Published online Oct 21, 2018. doi: 10.3748/wjg.v24.i39.4419
Peer-review started: July 28, 2018
First decision: August 27, 2018
Revised: September 2, 2018
Accepted: October 5, 2018
Article in press: October 5, 2018
Published online: October 21, 2018
Processing time: 83 Days and 0.5 Hours
Portal vein thrombosis (PVT) is a frequent and serious complication in patients with liver cirrhosis (LC). Recently, a new classification of PVT was proposed, although the functional component was not completed included. The status of liver disease (compensated/decompensated) should be added to this classification. Reduced portal flow velocity and the acquired hypercoagulable status associated with LC are the main risk factors for PVT development, although endothelial dysfunction may play an important role that needs to be further evaluated. The European Association for the Study of the Liver and the American Association for the Study of Liver Disease recommend that the anticoagulant treatment should be consider in cirrhotic patients with PVT. Low molecular weight heparin and vitamin K antagonists proved their efficacy and relatively safety in PVT treatment, although in addition to recanalization rates, more complex end-points such as mortality and decompensation rate should be evaluated. The new oral anticoagulant therapies offers the advantage of oral administration in the absence of laboratory monitoring, however, there are a few reports regarding their use in cirrhotic patients, most of them referring to compensated isolated cases. Transjugular intrahepatic portosystemic shunt could be an alternative if thrombosis progresses despite anticoagulatant therapy and/or when PVT is associated with portal hypertension complications. The aim of this editorial is to discuss the different aspects of pathophysiology, clinical relevance, diagnosis and management of PVT in patients with LC.
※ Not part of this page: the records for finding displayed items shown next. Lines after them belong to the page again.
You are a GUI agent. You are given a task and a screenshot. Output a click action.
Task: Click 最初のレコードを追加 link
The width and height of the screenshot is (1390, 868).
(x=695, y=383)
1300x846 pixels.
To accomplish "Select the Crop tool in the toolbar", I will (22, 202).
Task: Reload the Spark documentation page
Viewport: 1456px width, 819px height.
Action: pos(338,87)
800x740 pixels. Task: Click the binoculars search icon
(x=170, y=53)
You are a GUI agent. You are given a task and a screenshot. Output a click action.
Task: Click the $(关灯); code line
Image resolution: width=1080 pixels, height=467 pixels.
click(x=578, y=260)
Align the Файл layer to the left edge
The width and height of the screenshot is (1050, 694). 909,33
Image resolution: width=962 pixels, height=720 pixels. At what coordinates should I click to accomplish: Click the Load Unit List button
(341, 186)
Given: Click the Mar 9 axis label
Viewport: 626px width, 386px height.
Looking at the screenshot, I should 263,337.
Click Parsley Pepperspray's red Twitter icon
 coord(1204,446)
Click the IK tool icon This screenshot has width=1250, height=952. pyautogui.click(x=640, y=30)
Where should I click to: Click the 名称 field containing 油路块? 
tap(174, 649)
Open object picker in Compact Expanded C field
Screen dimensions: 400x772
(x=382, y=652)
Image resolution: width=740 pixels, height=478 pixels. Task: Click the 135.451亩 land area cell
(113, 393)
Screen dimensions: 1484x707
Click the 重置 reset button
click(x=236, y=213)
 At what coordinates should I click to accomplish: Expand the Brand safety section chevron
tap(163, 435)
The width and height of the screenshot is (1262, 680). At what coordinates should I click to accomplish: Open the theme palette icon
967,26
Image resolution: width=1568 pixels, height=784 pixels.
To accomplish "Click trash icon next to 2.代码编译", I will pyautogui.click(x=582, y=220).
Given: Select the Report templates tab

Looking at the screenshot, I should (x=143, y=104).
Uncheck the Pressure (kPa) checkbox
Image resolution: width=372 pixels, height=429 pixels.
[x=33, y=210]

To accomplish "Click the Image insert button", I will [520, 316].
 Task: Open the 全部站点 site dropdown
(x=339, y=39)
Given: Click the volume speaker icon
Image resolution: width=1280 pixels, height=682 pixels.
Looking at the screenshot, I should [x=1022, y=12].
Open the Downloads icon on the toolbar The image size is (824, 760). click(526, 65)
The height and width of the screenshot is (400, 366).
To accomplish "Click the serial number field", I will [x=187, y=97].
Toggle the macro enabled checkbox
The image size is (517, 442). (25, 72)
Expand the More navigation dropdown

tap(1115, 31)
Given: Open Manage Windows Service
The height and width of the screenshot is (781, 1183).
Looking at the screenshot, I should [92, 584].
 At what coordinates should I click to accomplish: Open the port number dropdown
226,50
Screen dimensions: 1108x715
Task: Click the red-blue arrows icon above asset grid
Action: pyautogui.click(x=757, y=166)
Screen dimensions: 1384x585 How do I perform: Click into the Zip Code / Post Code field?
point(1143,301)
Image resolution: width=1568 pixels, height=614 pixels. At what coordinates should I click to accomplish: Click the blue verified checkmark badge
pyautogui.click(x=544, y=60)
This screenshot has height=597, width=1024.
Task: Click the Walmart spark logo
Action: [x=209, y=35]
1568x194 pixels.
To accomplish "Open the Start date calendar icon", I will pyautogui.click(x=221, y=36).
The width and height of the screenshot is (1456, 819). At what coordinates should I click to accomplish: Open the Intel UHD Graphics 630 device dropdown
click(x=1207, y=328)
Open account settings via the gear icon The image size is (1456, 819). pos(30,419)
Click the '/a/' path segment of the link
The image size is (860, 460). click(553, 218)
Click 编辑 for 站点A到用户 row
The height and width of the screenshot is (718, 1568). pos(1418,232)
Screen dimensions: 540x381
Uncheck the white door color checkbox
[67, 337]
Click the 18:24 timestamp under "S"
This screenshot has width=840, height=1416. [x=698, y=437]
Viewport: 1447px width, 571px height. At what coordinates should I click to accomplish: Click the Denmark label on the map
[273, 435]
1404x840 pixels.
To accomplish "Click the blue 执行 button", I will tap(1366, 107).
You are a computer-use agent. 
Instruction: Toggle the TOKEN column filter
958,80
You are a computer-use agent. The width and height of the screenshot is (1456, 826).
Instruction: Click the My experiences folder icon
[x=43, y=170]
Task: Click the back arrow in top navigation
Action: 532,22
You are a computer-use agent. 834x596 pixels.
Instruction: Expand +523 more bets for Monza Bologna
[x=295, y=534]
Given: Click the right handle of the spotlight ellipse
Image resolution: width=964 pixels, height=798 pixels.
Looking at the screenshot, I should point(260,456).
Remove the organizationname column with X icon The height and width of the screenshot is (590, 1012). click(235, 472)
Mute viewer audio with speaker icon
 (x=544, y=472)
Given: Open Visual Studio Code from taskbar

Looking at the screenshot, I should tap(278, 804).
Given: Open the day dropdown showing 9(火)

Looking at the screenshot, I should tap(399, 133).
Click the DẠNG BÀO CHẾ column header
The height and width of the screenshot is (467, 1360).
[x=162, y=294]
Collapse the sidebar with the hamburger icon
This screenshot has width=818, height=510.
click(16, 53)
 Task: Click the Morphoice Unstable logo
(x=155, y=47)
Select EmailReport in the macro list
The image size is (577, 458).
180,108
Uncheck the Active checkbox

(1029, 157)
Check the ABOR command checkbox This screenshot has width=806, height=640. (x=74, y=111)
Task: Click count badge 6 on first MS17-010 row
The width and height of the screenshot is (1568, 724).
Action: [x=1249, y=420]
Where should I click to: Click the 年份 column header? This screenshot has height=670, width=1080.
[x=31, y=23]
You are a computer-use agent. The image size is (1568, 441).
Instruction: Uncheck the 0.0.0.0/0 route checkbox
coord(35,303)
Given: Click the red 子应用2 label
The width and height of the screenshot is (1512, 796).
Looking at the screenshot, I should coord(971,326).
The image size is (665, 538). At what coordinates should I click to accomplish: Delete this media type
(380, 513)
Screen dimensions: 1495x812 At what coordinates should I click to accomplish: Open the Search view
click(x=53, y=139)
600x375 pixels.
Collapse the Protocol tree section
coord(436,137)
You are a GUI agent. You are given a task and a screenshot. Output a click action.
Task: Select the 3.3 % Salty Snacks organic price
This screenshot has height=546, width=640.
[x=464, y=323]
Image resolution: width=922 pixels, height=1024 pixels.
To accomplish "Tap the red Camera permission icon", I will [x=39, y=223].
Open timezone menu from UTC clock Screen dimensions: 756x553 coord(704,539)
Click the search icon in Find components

Core tip: Portal vein thrombosis is a frequent and serious complication in patients with liver cirrhosis. The new classification needs to be validated and should contain the pattern of thrombus evolution and the status of liver cirrhosis- compensated or decompensated. The two main risk factors - reduced portal flow velocity and the hypercoagulable state should be addressed more extensively in large studies, considering the stage of liver disease. The anticoagulant treatment could be considered in cirrhotics with portal vein thrombosis. The end-points of the anticoagulant treatment should consider the recanalization, decompensation, and the mortality rates.